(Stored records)
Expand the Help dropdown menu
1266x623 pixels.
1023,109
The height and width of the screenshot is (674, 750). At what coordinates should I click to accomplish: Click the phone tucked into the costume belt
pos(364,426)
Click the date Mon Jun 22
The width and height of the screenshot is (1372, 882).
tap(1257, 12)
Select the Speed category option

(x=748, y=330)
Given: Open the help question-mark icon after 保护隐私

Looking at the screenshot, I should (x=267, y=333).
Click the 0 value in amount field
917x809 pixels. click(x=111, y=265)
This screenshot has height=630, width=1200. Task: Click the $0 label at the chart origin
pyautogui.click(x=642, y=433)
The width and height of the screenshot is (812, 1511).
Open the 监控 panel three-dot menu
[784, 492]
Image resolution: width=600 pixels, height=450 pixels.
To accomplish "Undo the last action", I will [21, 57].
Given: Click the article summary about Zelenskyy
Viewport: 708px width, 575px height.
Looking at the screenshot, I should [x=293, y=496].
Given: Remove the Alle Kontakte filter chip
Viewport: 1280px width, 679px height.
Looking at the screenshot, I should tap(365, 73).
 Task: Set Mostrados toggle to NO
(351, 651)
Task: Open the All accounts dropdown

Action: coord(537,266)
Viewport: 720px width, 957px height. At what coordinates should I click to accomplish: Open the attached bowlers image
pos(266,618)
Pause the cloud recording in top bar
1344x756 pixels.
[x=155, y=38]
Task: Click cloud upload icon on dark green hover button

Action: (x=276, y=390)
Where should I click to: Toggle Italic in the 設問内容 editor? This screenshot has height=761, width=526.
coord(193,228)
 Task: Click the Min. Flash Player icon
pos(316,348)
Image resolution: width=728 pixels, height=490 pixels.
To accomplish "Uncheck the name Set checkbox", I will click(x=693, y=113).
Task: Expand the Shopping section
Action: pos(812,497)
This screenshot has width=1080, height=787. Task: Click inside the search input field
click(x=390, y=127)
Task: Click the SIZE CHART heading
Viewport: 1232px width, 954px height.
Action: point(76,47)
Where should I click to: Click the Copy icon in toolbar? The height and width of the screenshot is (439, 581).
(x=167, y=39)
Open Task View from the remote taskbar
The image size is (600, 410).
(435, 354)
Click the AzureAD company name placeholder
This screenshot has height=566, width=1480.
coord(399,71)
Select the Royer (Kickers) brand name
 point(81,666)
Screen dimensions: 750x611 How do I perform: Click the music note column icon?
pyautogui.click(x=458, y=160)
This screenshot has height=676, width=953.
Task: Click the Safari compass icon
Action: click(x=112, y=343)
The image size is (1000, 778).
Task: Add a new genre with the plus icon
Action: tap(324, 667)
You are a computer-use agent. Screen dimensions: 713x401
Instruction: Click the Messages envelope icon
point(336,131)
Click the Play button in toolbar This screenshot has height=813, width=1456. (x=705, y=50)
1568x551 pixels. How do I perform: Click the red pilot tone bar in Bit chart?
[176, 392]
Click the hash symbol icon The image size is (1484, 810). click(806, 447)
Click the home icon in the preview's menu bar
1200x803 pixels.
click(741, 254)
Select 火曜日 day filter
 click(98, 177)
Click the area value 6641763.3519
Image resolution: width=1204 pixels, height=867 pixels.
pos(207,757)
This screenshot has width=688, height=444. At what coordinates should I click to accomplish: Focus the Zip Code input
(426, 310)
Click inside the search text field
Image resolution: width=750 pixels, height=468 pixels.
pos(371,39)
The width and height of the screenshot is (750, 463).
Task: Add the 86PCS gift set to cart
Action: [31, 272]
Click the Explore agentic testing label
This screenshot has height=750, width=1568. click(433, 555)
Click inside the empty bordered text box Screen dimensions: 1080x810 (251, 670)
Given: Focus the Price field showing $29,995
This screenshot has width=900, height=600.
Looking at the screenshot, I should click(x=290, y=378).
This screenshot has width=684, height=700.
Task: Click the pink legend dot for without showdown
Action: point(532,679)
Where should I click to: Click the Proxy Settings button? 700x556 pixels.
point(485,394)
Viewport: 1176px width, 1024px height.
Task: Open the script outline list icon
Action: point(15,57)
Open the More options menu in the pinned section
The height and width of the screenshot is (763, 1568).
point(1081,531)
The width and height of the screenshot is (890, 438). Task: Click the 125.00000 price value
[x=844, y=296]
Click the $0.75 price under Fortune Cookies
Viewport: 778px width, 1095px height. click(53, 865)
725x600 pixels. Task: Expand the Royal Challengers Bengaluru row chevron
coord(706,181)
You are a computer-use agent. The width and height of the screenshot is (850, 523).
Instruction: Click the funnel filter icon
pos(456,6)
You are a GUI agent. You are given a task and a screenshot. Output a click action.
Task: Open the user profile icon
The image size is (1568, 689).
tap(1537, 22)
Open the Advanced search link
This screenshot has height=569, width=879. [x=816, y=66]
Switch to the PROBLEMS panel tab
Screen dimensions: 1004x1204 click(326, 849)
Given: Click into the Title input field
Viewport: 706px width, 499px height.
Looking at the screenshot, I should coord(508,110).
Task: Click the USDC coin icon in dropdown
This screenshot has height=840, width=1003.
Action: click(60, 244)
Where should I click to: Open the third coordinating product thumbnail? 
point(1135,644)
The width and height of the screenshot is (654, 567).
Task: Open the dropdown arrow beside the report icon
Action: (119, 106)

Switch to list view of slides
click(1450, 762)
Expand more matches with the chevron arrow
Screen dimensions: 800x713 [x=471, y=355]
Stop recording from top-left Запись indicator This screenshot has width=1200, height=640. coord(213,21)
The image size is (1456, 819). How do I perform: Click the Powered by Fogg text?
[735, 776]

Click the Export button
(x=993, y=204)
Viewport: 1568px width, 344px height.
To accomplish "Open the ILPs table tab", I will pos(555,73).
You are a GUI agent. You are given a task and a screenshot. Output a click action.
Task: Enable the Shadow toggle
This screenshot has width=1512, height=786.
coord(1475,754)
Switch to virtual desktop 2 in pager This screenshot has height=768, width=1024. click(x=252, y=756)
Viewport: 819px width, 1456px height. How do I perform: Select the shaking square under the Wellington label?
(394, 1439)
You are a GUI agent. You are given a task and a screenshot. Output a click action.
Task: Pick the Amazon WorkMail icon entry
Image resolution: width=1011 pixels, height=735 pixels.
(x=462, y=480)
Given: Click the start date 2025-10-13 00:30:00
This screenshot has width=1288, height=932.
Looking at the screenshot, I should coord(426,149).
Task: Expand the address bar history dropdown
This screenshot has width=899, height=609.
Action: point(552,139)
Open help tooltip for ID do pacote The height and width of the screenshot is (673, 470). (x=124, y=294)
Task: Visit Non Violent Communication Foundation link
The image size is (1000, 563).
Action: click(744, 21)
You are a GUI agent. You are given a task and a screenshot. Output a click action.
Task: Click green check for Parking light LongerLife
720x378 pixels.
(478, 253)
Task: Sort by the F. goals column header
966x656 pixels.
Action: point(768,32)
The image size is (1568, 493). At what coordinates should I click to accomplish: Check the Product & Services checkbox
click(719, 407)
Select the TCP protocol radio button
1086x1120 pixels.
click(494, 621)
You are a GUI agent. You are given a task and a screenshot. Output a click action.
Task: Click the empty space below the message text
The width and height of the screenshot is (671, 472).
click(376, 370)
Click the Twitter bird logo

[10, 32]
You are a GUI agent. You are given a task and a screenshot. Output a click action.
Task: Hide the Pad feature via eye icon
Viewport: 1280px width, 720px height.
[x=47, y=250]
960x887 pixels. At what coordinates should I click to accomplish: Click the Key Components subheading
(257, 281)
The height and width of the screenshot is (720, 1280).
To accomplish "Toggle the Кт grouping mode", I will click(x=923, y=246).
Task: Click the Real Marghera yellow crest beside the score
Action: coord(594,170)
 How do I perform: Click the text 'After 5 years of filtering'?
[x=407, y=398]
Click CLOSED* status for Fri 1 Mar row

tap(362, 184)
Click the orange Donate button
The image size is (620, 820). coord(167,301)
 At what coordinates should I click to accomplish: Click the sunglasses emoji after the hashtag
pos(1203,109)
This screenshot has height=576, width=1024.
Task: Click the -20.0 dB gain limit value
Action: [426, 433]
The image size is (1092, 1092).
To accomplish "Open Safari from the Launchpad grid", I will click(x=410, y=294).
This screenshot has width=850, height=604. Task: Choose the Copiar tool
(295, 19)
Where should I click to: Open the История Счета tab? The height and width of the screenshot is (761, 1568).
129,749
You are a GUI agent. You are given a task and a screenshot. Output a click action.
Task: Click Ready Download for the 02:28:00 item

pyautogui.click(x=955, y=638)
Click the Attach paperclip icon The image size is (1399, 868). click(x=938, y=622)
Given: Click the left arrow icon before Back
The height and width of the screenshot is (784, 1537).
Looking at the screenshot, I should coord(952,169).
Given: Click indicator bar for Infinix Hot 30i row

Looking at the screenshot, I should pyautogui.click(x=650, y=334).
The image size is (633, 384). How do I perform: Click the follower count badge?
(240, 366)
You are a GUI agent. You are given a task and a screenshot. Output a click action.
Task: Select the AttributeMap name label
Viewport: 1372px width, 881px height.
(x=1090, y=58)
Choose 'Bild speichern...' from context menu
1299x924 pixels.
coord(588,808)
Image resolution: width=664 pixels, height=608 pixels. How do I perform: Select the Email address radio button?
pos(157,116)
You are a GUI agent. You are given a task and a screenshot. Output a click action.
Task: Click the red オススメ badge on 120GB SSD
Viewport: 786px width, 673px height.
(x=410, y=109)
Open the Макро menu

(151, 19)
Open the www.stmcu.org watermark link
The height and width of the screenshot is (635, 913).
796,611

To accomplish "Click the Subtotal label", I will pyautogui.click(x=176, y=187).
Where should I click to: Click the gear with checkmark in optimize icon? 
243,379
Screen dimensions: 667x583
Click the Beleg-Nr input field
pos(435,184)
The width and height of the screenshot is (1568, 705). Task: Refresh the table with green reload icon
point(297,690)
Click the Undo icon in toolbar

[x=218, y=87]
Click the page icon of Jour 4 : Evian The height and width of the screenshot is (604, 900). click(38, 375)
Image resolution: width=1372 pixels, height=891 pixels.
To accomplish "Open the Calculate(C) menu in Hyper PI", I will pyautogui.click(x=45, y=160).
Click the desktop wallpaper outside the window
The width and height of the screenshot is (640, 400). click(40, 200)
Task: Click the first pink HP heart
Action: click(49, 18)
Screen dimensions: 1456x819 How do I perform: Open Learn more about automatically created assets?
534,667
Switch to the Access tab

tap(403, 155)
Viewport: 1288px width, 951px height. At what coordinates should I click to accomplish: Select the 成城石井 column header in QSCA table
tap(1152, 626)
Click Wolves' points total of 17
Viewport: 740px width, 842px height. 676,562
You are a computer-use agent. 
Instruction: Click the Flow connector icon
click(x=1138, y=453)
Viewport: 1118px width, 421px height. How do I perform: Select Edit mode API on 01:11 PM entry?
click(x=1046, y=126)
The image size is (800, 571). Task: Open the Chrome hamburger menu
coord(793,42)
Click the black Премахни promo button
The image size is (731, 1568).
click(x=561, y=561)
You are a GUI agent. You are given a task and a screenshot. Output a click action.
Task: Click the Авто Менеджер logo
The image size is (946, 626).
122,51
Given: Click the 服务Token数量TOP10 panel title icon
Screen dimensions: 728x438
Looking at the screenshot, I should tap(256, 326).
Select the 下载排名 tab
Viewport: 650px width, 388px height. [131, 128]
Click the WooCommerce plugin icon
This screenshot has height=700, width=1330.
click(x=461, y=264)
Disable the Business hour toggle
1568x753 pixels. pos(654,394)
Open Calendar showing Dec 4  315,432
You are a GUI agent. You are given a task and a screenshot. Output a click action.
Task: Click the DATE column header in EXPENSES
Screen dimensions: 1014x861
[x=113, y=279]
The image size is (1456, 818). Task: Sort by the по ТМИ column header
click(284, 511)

Work request: Scan the records for the word "empty", and copy each line where it is found.

Response to this task:
Click inside the empty bordered text box Screen dimensions: 1080x810 (251, 670)
Task: Click the empty space below the message text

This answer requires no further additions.